- [MATERIAL TO PROCESS]:
########################################

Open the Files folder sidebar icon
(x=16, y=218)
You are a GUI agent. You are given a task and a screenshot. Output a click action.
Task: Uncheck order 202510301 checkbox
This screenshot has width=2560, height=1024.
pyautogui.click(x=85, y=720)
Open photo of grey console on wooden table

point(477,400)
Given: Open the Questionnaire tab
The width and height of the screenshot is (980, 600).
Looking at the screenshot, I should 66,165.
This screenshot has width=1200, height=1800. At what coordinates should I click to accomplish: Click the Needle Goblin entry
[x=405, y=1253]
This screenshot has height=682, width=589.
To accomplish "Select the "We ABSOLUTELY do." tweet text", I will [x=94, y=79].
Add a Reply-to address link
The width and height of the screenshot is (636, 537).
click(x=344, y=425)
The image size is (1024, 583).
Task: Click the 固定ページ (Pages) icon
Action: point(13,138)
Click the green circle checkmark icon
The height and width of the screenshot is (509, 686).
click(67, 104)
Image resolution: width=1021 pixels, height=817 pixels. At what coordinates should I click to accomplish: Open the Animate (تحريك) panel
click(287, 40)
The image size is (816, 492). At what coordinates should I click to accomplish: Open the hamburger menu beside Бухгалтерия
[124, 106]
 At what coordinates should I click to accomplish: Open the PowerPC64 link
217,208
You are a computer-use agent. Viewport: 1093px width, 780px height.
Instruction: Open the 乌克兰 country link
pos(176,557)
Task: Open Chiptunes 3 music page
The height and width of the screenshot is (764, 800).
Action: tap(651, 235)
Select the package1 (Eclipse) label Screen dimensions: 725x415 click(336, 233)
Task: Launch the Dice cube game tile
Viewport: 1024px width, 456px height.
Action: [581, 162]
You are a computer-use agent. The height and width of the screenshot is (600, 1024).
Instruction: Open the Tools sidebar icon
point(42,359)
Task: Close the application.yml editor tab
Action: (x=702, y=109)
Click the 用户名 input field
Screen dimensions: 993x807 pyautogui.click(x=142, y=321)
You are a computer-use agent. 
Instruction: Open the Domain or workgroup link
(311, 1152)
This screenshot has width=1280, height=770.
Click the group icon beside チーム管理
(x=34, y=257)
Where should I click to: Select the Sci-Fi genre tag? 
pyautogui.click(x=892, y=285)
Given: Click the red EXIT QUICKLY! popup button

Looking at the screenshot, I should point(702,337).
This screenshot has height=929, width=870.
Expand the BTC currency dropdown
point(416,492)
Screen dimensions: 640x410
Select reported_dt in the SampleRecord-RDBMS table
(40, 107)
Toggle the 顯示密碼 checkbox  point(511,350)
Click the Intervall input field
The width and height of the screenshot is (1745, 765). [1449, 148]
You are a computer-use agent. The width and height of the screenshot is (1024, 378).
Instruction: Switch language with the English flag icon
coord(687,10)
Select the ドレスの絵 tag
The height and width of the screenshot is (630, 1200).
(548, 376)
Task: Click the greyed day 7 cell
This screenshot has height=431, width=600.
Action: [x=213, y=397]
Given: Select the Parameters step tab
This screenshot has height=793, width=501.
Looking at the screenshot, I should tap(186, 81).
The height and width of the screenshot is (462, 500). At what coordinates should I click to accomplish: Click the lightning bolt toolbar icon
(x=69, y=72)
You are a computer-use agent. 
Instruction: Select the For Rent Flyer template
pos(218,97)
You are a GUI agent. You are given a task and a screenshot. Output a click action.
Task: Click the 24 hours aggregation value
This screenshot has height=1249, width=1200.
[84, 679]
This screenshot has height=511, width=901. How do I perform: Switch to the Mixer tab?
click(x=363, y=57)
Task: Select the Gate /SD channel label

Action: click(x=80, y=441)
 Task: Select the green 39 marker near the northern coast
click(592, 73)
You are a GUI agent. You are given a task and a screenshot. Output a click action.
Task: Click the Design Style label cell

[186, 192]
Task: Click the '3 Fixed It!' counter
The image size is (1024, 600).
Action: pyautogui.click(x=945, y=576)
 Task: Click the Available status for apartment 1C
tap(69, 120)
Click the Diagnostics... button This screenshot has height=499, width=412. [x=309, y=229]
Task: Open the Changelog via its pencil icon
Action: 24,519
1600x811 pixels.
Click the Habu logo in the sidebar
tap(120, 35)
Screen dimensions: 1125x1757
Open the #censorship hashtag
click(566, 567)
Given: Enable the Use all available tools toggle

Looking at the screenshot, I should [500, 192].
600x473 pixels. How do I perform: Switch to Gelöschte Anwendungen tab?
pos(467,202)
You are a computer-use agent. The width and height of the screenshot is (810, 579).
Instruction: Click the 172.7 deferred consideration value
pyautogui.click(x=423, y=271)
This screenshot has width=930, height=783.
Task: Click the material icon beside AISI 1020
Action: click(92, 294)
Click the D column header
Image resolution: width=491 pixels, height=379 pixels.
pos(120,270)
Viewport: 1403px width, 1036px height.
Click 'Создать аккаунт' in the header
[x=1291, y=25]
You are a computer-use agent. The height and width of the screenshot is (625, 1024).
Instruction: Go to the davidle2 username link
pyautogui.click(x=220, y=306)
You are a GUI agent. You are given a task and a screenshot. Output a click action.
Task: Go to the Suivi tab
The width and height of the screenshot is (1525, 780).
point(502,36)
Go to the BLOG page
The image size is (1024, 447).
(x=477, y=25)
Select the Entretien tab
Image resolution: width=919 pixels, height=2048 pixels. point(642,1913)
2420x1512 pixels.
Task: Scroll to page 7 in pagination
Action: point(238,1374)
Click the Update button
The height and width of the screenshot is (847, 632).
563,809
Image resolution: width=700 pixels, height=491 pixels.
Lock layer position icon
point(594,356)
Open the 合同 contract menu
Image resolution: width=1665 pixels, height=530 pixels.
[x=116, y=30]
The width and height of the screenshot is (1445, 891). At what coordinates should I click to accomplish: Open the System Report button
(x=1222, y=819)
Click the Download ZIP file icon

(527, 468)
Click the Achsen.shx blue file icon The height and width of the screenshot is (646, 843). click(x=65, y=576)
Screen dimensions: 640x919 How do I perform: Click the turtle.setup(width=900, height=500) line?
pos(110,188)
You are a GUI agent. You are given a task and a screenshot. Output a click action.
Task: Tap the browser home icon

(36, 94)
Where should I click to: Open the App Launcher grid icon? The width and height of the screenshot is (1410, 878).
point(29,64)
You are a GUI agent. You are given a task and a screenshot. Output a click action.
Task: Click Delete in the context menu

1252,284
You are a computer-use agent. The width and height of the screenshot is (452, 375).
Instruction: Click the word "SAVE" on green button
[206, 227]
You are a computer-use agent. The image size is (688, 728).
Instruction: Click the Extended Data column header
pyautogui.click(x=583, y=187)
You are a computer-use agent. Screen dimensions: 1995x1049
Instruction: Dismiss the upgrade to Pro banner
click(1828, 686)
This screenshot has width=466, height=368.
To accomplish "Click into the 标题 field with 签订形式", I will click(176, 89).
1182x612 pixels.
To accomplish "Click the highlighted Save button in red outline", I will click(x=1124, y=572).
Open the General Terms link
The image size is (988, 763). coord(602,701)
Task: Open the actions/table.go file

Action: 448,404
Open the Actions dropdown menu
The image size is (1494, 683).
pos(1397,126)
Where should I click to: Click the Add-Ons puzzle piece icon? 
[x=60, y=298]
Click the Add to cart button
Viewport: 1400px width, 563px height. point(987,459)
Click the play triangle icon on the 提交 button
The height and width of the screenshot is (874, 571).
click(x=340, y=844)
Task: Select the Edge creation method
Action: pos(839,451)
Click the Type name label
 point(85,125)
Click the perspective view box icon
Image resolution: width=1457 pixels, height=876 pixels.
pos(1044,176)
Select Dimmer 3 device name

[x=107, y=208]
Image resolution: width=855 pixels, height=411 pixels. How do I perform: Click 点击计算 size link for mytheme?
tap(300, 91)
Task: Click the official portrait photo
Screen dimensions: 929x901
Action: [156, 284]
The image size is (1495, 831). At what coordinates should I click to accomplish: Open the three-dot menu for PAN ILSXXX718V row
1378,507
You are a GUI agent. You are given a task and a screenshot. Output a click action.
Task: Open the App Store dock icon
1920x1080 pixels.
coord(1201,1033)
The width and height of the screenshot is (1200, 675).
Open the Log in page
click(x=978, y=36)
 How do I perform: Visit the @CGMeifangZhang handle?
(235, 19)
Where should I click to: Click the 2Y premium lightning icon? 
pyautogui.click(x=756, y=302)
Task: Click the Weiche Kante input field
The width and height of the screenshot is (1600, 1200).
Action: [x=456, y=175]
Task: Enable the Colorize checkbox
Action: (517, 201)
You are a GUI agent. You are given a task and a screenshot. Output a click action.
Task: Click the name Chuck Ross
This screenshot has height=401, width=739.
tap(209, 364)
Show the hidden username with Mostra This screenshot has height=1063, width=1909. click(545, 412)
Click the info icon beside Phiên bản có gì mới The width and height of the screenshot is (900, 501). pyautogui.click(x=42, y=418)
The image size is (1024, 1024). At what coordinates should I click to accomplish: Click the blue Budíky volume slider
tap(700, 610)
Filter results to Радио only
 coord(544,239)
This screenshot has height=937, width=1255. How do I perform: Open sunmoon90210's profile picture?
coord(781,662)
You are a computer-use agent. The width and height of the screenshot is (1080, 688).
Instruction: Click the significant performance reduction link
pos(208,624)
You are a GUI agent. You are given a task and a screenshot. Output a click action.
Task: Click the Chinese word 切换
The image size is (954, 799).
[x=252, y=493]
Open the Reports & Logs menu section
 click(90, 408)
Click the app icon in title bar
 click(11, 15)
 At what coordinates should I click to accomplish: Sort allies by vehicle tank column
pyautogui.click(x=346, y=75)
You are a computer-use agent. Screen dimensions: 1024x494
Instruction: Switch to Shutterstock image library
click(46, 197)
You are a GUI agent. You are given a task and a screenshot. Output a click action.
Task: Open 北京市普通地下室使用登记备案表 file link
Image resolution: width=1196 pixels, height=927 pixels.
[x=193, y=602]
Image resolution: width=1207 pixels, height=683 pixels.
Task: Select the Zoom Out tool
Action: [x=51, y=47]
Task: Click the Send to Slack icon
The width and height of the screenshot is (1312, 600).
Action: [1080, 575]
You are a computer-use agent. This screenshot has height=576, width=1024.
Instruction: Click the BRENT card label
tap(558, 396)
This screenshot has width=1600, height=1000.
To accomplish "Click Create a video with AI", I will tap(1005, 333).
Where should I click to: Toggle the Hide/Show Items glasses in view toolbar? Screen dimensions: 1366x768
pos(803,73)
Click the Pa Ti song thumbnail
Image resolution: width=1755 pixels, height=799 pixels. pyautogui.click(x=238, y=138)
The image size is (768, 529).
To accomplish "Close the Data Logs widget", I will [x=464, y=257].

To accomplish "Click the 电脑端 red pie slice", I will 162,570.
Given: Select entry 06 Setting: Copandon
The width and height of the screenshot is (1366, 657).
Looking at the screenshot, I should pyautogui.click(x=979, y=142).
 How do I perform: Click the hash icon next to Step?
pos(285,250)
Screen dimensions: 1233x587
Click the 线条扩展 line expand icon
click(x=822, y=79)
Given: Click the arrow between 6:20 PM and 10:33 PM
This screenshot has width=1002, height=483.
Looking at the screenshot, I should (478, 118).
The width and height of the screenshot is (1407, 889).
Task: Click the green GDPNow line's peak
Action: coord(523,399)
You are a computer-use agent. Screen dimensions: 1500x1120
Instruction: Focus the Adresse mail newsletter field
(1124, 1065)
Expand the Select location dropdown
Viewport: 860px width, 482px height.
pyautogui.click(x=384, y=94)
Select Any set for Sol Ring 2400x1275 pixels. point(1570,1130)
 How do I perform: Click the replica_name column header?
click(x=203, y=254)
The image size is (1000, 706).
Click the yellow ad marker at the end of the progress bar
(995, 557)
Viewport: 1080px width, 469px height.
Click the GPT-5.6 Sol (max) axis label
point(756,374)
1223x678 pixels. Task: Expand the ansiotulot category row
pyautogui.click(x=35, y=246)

########################################

- [YOUR GOAL]: Wherever a line in the listing contains the word "will", copy that line out.

- [OUTPUT OF THE EXERCISE]:
To accomplish "Select the "We ABSOLUTELY do." tweet text", I will [x=94, y=79].
To accomplish "Click into the 标题 field with 签订形式", I will click(176, 89).
To accomplish "Click the highlighted Save button in red outline", I will click(x=1124, y=572).
To accomplish "Click Create a video with AI", I will tap(1005, 333).
To accomplish "Close the Data Logs widget", I will [x=464, y=257].
To accomplish "Click the 电脑端 red pie slice", I will 162,570.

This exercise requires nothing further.